(Supplied entries)
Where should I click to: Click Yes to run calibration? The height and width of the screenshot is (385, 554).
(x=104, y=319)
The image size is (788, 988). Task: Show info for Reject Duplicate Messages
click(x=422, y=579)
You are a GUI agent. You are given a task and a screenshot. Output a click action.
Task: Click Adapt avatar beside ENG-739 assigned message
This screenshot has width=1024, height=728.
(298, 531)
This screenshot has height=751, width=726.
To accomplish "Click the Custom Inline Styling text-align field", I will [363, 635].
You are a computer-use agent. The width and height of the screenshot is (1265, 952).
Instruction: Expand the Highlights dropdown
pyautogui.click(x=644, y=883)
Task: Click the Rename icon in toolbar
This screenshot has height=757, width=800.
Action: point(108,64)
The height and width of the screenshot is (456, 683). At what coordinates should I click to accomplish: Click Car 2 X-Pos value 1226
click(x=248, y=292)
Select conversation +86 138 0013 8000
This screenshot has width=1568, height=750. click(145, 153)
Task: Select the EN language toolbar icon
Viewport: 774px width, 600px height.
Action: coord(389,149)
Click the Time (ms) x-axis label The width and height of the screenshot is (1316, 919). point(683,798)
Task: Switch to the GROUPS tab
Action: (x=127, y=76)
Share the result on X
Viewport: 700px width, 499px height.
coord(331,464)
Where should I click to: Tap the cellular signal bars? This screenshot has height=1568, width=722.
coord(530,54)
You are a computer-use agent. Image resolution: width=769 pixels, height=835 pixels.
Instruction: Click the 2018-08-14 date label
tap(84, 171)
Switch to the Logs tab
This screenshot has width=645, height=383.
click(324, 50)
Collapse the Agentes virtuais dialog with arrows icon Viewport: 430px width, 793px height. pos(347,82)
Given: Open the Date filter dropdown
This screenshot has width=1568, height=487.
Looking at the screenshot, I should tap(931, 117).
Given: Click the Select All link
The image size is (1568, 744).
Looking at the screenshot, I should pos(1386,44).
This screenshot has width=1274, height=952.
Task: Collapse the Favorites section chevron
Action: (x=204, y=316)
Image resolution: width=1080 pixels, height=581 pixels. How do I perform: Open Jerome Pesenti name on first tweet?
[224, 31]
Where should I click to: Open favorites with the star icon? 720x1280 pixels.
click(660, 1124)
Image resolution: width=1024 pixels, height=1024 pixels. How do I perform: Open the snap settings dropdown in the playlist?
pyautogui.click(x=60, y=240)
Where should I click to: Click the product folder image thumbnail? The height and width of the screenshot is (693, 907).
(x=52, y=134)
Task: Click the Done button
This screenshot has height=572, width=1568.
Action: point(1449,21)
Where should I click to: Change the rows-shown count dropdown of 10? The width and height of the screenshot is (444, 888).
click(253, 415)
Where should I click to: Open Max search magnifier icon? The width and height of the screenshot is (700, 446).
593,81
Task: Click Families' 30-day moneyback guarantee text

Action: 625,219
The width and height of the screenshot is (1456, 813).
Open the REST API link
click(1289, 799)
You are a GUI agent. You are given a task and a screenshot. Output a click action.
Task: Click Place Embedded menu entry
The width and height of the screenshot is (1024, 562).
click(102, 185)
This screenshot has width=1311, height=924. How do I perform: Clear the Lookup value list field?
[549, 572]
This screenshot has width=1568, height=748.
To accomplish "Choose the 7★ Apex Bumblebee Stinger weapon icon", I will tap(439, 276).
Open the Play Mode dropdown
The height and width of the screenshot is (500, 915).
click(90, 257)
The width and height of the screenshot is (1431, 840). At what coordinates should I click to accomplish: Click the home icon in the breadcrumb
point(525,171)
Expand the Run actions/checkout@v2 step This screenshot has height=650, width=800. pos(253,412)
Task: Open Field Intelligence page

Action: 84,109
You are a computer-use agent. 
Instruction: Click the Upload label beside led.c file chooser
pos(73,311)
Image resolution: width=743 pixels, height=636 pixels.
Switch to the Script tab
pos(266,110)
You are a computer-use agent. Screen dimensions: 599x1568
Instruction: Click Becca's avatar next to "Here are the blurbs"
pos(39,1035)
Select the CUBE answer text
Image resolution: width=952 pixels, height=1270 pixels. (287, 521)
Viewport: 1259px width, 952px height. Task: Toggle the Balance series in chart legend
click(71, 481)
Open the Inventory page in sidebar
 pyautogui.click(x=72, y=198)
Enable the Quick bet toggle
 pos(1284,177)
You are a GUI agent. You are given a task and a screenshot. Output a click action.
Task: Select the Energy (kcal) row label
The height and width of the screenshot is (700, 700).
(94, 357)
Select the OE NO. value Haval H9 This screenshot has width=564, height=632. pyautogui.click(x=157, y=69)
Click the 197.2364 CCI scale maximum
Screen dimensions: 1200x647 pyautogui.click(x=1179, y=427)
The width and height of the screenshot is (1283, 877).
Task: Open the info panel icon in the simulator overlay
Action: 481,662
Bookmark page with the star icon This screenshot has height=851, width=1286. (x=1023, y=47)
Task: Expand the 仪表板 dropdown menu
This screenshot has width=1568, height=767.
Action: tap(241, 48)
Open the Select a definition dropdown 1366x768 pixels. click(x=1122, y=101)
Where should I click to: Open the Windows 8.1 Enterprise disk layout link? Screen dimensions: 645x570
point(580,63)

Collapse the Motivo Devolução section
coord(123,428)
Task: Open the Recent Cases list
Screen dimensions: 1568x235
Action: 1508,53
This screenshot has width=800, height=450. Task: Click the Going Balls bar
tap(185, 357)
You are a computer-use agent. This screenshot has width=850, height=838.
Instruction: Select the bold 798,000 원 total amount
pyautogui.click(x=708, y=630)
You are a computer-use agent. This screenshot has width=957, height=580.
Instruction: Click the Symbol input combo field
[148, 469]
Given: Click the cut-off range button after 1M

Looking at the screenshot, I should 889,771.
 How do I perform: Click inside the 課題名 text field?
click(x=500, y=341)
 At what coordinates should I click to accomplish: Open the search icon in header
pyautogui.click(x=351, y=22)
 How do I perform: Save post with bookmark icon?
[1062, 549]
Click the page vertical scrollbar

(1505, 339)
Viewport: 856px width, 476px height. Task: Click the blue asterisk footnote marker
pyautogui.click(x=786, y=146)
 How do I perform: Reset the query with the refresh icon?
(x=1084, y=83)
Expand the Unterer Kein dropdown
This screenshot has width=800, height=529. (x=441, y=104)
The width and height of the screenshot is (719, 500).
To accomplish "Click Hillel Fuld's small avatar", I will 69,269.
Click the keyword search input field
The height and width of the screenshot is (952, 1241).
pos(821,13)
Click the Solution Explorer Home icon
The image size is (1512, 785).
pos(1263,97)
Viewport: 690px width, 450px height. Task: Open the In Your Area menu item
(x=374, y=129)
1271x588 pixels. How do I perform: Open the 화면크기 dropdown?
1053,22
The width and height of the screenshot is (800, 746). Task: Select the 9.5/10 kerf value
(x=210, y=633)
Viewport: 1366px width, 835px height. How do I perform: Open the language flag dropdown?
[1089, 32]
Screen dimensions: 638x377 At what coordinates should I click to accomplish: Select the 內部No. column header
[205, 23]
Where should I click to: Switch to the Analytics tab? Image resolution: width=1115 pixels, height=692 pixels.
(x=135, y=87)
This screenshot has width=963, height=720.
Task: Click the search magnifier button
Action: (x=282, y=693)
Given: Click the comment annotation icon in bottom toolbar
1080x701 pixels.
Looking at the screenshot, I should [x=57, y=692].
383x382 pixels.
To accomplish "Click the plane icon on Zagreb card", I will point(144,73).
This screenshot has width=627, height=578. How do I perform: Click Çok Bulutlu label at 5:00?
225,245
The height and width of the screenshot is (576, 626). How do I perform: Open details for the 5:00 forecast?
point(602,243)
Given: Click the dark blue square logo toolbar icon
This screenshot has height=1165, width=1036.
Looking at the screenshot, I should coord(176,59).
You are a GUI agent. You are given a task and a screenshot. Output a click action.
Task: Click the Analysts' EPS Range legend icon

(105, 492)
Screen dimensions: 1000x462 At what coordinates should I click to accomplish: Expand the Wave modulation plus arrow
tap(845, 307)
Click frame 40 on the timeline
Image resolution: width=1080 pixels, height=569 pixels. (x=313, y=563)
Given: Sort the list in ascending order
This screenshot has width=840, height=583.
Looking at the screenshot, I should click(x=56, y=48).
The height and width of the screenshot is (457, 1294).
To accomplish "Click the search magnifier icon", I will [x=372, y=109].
(End Supplied entries)
From the entries above, tally the lines that contain the string "toolbar". Report the total and nothing more.

Output for this exercise: 4